A small stone dwelling that melts into the rugged landscape of the Isle of Harris in the Outer Hebrides, built entirely by hand, has been shortlisted for the RIBA House of the Year 2025.

The compact home, almost camouflaged from above, is the first of a longlist which will unfold over four episodes in this latest series of Grand Designs House of the Year, and is the first to be included in the shortlist of seven.

Designed and handcrafted by its architect owners, Caochan na Creige was selected alongside by a Victorian house in Hastings (Hastings House) which was hailed as a feat of engineering rather than "just an extension", with linked pavilions flowing up the side of a hill as steep as a ski slope.

Architectural and self-build guru and TV presenter Kevin McCloud returned to Channel 4 last night presenting this first episode which reviewed seven properties in the category of homes built against all odds.

As McCloud puts it, "The show that celebrates the nation's favourite past time — snooping around other people's homes — is back."

He is joined on the programme by fellow presenters Damian Burrows and Natasha Huq.

Caochan na Creige (meaning little quiet one by the rock) appears to be something of an anachronism, as if it belonged to another age on this timeless landscape above the sea.

It was built through nine savage storms and an attack of midges so intense that owner, builder and architect Eilidh Izat and her partner Jack, with their trusty stonemason, had to take shelter in a caravan for an entire afternoon.

When the intrepid couple were first looking for a site they stayed in a stone rental property. In a fierce storm the building shook and the roof came off.

Izat (director of the practice Izat Arundell) knew they had to find a material to withstand the ferocious elements. They opted for Lewisian Gneiss — a stone so dense and heavy it was too hard to cut.

As a result, the team had to sort through a local quarry to find the right size and shape rocks.

There was also a giant and ancient rock embedded into the hillside which the property is designed around, explaining the 135-degree angled building.

A bedroom, bathroom and utility room are angled off the central living and kitchen space, semi separated but with views into each area.

It is compact and efficient and cost £167,000 to build and complete.

The RIBA (Royal Institute of British Architects) judges described it as "compact yet generous and each space has a different character."

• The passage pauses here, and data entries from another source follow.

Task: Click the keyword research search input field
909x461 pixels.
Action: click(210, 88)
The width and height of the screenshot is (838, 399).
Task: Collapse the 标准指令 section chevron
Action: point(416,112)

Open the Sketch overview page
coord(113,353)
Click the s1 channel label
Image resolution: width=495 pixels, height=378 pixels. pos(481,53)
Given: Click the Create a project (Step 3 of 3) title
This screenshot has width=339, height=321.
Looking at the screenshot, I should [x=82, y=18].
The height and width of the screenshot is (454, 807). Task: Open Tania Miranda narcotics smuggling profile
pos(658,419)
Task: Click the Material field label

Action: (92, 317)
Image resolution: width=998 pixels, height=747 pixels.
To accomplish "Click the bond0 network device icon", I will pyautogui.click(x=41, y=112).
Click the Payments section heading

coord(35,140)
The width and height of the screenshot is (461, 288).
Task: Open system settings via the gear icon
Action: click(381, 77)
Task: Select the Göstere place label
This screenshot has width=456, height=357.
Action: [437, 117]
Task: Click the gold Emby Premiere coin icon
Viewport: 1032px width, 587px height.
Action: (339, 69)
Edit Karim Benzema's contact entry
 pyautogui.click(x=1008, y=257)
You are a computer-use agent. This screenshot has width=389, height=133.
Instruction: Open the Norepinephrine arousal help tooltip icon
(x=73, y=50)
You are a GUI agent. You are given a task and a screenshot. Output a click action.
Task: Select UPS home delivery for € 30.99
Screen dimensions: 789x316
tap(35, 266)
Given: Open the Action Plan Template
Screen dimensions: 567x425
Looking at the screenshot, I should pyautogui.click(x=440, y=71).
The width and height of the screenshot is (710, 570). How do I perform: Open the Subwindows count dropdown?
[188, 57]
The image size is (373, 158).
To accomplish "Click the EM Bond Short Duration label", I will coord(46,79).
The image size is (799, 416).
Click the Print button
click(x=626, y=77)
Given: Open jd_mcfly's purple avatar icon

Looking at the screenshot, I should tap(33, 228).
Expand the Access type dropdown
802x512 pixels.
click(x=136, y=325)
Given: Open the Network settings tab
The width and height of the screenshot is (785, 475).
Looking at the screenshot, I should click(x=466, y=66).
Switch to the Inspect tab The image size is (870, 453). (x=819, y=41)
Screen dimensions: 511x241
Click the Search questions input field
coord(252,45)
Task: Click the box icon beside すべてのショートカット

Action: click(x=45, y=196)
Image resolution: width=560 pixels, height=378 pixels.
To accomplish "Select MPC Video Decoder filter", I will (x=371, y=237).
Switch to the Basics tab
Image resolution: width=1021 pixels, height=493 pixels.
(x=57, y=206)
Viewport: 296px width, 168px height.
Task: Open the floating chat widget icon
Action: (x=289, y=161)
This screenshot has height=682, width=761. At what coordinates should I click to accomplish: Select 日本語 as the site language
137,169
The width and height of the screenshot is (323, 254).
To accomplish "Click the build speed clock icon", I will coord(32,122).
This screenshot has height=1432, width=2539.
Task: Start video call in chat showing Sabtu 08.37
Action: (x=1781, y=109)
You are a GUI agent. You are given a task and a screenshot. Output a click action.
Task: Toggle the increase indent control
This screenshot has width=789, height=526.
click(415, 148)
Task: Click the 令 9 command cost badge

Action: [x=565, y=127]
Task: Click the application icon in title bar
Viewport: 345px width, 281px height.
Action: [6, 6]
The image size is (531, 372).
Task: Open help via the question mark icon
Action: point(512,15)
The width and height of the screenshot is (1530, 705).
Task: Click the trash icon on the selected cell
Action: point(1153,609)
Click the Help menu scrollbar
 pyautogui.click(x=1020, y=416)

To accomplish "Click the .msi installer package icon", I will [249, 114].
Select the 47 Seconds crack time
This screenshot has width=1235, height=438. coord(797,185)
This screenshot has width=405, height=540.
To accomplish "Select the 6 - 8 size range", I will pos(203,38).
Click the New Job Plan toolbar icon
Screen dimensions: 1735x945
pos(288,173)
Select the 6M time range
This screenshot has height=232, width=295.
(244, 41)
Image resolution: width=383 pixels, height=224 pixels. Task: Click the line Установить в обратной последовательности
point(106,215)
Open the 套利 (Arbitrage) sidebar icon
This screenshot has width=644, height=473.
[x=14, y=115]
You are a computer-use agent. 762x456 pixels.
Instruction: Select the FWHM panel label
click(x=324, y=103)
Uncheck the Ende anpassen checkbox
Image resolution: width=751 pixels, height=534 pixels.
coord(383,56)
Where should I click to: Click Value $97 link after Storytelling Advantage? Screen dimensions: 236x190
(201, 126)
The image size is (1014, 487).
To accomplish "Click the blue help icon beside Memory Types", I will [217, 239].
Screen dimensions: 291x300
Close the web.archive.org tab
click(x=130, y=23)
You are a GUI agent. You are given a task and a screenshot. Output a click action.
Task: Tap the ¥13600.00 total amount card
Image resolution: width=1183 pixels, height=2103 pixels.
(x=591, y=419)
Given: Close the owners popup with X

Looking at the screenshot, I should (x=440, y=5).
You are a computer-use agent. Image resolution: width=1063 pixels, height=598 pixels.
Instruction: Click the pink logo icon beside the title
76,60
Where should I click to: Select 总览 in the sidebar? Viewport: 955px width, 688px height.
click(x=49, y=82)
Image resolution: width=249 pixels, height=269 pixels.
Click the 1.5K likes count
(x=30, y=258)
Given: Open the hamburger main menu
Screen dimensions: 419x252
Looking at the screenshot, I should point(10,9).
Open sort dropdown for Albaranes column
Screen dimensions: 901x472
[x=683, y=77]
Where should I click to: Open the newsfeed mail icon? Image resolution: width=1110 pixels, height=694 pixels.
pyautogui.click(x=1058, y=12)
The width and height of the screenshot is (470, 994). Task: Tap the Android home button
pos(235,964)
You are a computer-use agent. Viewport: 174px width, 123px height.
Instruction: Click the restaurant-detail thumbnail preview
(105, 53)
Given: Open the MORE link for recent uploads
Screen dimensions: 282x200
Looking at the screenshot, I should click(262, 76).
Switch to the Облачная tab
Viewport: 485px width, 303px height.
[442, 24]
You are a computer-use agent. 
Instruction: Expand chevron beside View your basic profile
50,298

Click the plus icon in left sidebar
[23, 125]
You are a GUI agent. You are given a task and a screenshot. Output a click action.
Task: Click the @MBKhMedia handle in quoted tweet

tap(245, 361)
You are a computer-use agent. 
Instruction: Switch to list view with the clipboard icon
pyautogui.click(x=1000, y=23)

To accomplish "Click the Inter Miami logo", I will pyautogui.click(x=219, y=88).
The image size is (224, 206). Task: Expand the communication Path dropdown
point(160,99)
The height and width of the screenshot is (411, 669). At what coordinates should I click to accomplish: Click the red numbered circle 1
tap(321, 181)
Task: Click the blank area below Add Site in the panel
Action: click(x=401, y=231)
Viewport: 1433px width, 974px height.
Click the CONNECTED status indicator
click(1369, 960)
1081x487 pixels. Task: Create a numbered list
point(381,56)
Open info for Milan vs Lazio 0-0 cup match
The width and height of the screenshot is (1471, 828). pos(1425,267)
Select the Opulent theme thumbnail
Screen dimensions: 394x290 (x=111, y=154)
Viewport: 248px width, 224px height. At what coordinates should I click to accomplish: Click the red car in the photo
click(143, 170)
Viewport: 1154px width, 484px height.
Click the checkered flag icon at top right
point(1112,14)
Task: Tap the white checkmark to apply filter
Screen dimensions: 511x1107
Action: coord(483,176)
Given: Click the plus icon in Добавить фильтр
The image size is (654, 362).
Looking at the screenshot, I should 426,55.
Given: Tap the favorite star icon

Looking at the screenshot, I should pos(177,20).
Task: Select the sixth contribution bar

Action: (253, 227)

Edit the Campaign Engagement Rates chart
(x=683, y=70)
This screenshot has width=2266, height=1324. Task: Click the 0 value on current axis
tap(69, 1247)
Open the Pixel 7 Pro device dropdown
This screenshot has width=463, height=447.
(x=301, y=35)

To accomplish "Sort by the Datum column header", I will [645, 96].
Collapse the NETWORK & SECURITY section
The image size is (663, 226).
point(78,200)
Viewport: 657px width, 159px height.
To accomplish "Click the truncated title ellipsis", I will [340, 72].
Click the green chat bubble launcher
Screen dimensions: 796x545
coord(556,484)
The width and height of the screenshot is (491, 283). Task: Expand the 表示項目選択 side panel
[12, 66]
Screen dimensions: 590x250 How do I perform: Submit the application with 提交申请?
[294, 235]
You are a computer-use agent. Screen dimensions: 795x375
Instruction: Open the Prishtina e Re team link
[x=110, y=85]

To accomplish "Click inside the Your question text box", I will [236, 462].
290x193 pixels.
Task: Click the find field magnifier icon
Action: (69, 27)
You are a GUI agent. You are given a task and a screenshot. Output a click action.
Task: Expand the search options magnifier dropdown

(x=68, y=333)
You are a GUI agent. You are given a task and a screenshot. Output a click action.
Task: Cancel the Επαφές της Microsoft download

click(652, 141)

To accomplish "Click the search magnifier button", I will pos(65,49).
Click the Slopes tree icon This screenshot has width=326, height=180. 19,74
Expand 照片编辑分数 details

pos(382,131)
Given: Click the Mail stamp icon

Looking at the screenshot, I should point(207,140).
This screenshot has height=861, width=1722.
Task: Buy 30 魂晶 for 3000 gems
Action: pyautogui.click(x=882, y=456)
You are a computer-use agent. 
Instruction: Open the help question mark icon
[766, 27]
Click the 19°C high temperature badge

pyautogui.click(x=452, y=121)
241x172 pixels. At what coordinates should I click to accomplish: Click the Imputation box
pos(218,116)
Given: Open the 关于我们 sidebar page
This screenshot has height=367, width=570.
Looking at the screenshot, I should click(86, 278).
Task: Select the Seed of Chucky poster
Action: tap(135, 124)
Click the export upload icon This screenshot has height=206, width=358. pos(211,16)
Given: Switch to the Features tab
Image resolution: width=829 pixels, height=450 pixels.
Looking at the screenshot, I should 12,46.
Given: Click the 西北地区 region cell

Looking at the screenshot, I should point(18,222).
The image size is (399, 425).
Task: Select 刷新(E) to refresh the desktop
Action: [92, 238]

Chair of the RIBA House of the Year 2025 jury David Kohn shortlisted Caochan na Creige and said: "It isn't a building about itself. It is a building about a way of making homes, about the island, and about craft traditions."

Hastings House (by Hugh Strange Architects) looks like an ordinary Victorian house from the front, to be found in the seaside town of Hastings on the south coast.

Huq, who tours the property with owner Simon (a former oil trader relocating away from London) describes it as "engineering gymnastics."

Behind the twin gabled Victorian home was a steep terraced hill leading up to the road behind with bowing and leaning, double storey concrete walls.

When the owners moved in it looked like it had been fully renovated in the 1970s and then not changed for 50 years bar additions and layer upon layer of concrete and rubble terraces in the garden to try and navigate the slope.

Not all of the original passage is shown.